[WRITTEN TASK 1] Count how many lines in the entries below contain the string "Annotate", and give only that number.

[PASSAGE SHOWN]
:::::
20 Million Kunas Spent on Unusable Border Crossing

Total Croatia News

While some border crossings are overwhelmed with passengers, others stand completely empty.

While waiting for the start of construction of the Pelješac Bridge, connecting the two parts of the Croatian territory and avoiding four border controls (two in Klek and two in Bistrina), the state has invested 20 million kunas at a border crossing with Bosnia and Herzegovina at Stjepan Radić Street in Metković, reports Jutarnji List on 8 August 2017.

Unfortunately, the border crossing, which was supposed to be constructed in accordance with the Schengen rules, has not yet been opened and in all likelihood, it will never be opened because it cannot receive an operating license. Experts claim that it is too narrow for traffic, and two buses cannot pass one next to the other.

This is a classic Croatian story, with money being spent on a facility which does not serve any purpose, except looking ugly and impeding traffic. Border control procedures are still being conducted a few kilometres away at an old crossing.

The twenty million kunas could have been spent on extending the Pelješac road and the ferry pier at Komarno and Brijesta, which would help traffic until the Pelješac Bridge is finally built. Anyway, the money could have been better spent. This way, it has been paid for nothing, since the border crossing will probably never be opened and will not serve its purpose.
:::::
[WRITTEN TASK 2] Quote the article on the Metković border crossing from "Unfortunately, the border" to "an old crossing.", swapping "buses" for "trucks".

[EXERCISE INPUTS]
:::::
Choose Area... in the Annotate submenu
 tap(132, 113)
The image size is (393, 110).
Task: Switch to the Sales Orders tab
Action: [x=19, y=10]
:::::
[EXPECTED OUTPUT 1] 1

[EXPECTED OUTPUT 2]
Unfortunately, the border crossing, which was supposed to be constructed in accordance with the Schengen rules, has not yet been opened and in all likelihood, it will never be opened because it cannot receive an operating license. Experts claim that it is too narrow for traffic, and two trucks cannot pass one next to the other.

This is a classic Croatian story, with money being spent on a facility which does not serve any purpose, except looking ugly and impeding traffic. Border control procedures are still being conducted a few kilometres away at an old crossing.